III. LA SAISINE DE LA CJUE, ULTIME RECOURS POUR EMPÊCHER LA RATIFICATION D'UN ACCORD LARGEMENT DÉCRIÉ POUR SON IMPACT ENVIRONNEMENTAL ET SES CONSÉQUENCES PRÉJUDICIABLES POUR L'AGRICULTURE EUROPÉENNE

En dépit du caractère factice des garanties apportées par la Commission européenne, plusieurs États membres semblent désormais envisager un vote en faveur de l'accord. De son côté, la France n'a toujours pas défini sa position officielle ; comme l'a rappelé M. Benjamin Haddad, ministre délégué auprès du ministre de l'Europe et des affaires étrangères, chargé de l'Europe, devant le Sénat le 12 novembre dernier, c'est à l'aune de trois exigences que la France se déterminera sur la question du Mercosur.

Conditions posées par la France pour soutenir
l'accord UE-Mercosur

1. l'ajout d'une clause de sauvegarde « robuste, effective et activable » pour protéger les marchés agricoles européens contre les déstabilisations ;

2. l'instauration de mesures miroirs sur les pesticides et l'alimentation animale, empêchant l'importation en Europe de produits agricoles moins-disant que les normes européennes ;

3. un renforcement des contrôles sanitaires sur les produits importés et dans les pays exportateurs, pour s'assurer du respect effectif des normes européennes.

A. LA PROPOSITION DE RÉSOLUTION EUROPÉENNE DÉPOSÉE AU SÉNAT : UNE DÉMARCHE FORTE VISANT À DEMANDER AU GOUVERNEMENT FRANÇAIS DE RÉAFFIRMER SON OPPOSITION À L'ACCORD ET DE SAISIR LA COUR DE JUSTICE DE L'UNION EUROPÉENNE

MM. Jean-François Rapin, Cédric Perrin et Mme Dominique Estrosi Sassone, respectivement présidents de la commission des affaires européennes, de la commission des affaires étrangères, de la défense et des forces armées, et de la commission des affaires économiques, ont déposé le 30 octobre dernier une proposition de résolution européenne (PPRE) visant à demander au Gouvernement français de saisir la Cour de justice de l'Union européenne pour empêcher la ratification de l'accord avec le Mercosur.

Une résolution similaire a été déposée le 14 novembre dernier au Parlement européen mais a été déclarée irrecevable. La PPRE examinée par le Sénat apparaît donc d'autant plus importante.

Alors que, s'agissant de l'accord UE-Mercosur, les récentes déclarations du Gouvernement français se sont révélées pour le moins ambivalentes, voire franchement alarmantes, la PPRE déposée au Sénat vise à clarifier la position de la France, en demandant au Gouvernement de s'opposer à la signature de l'accord et de saisir la CJUE au sujet de sa compatibilité avec les traités européens, comme l'y autorise l'article 218, alinéa 11, du TFUE. Cette demande de saisine se fonde sur trois moyens distincts.
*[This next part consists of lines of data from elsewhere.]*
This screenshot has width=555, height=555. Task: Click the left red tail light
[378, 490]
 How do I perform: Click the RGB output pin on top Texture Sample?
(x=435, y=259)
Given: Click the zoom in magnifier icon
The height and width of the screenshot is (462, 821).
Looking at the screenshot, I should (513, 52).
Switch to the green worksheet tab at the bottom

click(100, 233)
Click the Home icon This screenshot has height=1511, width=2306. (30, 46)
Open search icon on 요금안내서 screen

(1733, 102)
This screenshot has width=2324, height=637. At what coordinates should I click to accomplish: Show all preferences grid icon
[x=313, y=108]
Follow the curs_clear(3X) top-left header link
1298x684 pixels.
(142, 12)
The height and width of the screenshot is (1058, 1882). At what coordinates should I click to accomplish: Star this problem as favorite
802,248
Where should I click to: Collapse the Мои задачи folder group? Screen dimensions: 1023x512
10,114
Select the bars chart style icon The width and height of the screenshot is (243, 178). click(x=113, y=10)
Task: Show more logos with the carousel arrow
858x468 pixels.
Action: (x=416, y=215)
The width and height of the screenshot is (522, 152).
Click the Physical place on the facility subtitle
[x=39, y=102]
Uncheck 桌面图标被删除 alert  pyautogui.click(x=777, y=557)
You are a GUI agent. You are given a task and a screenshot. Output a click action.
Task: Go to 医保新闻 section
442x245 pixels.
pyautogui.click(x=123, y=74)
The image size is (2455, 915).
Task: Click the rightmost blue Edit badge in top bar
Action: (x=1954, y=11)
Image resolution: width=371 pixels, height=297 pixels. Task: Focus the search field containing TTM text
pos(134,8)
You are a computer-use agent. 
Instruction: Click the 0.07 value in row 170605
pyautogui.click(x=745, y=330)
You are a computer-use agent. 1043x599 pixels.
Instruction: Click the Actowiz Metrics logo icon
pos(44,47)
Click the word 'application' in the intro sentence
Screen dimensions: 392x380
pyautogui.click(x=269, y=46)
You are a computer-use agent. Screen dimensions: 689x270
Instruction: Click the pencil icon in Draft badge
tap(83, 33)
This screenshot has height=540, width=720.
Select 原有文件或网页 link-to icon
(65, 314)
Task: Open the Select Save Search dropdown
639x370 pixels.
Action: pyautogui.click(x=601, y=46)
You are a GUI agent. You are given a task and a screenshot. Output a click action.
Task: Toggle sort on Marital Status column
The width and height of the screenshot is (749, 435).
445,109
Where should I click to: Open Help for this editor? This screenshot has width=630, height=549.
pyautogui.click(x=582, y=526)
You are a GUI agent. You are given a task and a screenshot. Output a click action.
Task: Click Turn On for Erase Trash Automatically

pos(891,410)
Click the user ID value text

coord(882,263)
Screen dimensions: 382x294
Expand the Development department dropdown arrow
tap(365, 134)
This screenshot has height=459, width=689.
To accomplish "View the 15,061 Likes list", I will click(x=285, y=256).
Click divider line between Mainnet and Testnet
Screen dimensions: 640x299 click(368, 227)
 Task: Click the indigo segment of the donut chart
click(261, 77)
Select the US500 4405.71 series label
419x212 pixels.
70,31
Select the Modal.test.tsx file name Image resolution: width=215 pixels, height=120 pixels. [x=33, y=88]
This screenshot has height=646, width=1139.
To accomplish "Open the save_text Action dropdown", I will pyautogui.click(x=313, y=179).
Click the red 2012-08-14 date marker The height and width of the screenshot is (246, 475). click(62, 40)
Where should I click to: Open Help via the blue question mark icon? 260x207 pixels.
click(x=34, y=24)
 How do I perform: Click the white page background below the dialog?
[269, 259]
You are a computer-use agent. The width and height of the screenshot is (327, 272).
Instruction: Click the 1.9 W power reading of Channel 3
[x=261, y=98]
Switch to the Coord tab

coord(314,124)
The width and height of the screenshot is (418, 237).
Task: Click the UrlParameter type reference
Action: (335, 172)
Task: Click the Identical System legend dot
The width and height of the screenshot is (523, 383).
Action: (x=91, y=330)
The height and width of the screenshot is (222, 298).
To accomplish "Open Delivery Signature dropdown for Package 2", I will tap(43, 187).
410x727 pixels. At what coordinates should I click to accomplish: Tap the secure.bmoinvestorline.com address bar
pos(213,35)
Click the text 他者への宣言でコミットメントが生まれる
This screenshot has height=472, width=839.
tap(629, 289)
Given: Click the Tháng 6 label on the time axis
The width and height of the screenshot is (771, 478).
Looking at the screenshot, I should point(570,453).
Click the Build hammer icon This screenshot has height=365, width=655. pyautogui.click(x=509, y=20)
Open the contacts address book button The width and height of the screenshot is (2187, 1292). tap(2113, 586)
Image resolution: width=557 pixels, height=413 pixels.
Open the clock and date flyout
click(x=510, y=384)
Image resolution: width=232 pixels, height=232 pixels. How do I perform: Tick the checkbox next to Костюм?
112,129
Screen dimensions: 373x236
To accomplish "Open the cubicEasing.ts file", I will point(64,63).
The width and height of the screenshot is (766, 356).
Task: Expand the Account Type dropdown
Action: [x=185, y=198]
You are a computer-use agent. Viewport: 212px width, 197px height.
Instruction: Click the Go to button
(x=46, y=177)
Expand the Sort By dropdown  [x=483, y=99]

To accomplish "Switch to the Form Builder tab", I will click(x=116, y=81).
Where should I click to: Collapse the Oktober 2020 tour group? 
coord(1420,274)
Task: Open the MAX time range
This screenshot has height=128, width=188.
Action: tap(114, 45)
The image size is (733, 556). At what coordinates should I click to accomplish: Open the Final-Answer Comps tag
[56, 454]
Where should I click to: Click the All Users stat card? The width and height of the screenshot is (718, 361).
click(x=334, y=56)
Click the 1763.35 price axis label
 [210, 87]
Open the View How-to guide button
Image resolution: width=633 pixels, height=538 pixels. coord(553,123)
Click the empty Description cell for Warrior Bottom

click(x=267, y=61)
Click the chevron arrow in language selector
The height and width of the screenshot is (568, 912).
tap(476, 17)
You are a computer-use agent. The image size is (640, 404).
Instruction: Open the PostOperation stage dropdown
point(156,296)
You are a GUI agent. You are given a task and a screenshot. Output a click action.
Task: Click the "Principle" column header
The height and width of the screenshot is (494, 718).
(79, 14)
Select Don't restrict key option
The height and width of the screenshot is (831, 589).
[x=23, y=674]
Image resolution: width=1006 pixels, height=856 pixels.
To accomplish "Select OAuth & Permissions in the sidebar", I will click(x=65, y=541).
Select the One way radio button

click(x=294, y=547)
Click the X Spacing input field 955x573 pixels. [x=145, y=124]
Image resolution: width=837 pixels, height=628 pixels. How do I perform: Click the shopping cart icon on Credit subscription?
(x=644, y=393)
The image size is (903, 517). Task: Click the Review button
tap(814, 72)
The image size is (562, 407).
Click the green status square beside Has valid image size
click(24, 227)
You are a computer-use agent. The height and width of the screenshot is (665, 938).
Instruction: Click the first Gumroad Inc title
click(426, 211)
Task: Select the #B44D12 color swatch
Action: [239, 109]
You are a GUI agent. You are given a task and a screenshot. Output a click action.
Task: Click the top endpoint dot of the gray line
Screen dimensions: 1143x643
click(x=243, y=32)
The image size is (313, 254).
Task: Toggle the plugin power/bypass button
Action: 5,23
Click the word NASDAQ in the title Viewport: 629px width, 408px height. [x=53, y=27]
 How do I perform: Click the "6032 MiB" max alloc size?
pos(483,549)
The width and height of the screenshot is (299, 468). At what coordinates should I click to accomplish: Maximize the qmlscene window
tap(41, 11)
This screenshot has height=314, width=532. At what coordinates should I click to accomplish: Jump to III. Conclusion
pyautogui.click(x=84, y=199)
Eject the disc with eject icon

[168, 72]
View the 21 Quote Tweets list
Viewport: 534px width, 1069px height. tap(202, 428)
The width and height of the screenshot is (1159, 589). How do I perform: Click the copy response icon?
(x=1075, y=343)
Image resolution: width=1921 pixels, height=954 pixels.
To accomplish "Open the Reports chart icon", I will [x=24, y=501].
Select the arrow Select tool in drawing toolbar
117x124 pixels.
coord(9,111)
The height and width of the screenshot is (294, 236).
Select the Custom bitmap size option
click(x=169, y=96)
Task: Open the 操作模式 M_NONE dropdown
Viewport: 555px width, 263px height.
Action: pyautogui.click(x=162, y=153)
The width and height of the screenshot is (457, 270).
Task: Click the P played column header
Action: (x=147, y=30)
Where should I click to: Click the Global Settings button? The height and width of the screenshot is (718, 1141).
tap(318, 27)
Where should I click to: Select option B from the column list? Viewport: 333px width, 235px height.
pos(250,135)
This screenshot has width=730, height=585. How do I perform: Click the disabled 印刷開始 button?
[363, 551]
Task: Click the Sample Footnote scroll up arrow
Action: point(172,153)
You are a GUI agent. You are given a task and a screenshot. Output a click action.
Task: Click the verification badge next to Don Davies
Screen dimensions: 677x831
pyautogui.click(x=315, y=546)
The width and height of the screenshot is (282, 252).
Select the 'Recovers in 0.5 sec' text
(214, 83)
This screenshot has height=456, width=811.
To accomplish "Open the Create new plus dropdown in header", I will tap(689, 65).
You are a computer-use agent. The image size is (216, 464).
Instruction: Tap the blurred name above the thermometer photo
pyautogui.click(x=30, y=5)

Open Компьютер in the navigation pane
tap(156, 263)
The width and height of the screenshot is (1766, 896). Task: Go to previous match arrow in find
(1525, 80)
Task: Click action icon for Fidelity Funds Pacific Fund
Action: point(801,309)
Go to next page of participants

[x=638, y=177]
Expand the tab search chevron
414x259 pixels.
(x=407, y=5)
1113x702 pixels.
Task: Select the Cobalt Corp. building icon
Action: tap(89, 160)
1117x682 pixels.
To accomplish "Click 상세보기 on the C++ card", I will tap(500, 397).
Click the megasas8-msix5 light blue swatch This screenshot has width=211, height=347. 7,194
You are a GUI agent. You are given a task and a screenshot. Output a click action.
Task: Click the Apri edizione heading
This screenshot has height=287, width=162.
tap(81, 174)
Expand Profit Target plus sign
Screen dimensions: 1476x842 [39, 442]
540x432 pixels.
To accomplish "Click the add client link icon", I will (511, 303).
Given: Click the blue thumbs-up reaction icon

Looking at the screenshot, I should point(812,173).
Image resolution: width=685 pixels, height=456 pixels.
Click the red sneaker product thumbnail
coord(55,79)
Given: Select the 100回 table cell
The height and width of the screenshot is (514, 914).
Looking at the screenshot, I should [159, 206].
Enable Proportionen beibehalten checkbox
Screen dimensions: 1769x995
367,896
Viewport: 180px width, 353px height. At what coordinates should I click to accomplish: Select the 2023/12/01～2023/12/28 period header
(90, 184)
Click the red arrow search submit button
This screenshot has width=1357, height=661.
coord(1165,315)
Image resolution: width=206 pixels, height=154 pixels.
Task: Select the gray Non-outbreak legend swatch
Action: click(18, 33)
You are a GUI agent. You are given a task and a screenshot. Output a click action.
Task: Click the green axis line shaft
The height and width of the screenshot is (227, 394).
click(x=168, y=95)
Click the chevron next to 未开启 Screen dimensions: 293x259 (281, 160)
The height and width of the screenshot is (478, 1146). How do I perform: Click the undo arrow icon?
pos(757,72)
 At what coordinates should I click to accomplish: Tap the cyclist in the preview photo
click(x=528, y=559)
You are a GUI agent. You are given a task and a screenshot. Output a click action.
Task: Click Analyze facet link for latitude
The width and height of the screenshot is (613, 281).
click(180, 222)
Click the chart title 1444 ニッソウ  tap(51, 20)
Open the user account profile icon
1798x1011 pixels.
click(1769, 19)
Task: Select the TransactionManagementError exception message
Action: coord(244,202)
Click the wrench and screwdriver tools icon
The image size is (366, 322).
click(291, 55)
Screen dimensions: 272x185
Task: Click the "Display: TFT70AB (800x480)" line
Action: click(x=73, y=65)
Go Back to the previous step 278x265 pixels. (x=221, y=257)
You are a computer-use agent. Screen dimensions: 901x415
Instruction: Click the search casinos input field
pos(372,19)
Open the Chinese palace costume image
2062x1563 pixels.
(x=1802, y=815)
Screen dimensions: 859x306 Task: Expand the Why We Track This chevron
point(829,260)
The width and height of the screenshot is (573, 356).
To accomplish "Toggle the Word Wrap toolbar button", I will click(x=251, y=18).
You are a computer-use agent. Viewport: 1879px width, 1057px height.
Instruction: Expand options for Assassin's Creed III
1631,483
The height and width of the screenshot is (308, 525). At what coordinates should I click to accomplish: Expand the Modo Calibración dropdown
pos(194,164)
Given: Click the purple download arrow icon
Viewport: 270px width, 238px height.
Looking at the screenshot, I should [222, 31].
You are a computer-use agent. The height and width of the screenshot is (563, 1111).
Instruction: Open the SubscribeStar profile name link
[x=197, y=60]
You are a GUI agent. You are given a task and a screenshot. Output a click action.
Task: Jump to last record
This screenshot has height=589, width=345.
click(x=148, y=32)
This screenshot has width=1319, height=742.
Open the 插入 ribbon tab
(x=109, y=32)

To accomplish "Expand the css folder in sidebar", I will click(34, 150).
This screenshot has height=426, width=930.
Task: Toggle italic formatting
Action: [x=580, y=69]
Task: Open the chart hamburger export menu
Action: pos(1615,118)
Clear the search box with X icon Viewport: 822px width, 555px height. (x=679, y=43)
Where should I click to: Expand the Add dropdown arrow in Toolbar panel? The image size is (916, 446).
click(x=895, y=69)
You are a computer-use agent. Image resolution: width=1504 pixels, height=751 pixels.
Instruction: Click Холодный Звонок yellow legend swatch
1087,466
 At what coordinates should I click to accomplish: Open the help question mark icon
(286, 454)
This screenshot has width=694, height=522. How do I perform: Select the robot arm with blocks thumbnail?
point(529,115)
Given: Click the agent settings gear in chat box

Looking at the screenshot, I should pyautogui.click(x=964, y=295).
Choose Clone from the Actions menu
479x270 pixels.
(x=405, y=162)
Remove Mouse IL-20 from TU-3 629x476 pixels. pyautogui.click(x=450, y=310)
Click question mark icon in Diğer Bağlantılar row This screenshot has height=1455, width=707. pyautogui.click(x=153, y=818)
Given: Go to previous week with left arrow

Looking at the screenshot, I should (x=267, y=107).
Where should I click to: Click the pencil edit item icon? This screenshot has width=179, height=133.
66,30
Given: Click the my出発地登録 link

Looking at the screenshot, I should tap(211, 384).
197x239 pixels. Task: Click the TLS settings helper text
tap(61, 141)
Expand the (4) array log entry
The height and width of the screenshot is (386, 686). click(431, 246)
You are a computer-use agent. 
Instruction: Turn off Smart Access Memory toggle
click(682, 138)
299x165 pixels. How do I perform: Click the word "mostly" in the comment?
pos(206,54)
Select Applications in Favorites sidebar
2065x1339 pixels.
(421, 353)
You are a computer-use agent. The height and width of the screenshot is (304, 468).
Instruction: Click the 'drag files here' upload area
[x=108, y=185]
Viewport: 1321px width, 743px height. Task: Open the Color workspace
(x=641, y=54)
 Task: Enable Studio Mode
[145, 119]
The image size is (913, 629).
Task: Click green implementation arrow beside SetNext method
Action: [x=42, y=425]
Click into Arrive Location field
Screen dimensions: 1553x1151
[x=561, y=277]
1. La décision de scinder l'accord

Le premier moyen invoqué porte sur la conformité de la décision de scinder l'accord avec les traités et directives de négociations émises par le Conseil.

En effet, l'article 218 du TFUE stipule que le Conseil « autorise l'ouverture des négociations, arrête les directives de négociation » et peut « adresser des directives au négociateur ».

En l'espèce, les directives de négociation adoptées en 1999 autorisaient la négociation d'un accord d'association avec les pays du Mercosur, exigeant l'unanimité du Conseil et la ratification des parlements nationaux. Le Conseil a par ailleurs pris soin de rappeler, dans des conclusions adoptées en 201810(*), qu'il lui appartenait de « décider, au cas par cas, de la scission des accords commerciaux » et que les accords commerciaux « en cours de négociation, par exemple avec le Mexique, le Mercosur et le Chili rester[aient] des accords mixtes ».

Or, non seulement la Commission a choisi de scinder l'accord en présentant deux textes juridiques distincts, mais en plus, elle n'a pas proposé à la conclusion du Conseil un accord d'association avec les pays du Mercosur, mais un accord de partenariat, pour lequel la règle de vote retenue au Conseil est la majorité qualifiée et non l'unanimité.

Dès lors, l'architecture juridique retenue par la Commission pourrait être considérée comme incompatible avec les stipulations du TFUE relatives au respect des directives de négociation émises par le Conseil.

Elle pourrait également se révéler contraire aux principes de répartition des compétences, d'équilibre entre les institutions et de coopération loyale entre l'Union et ses États membres.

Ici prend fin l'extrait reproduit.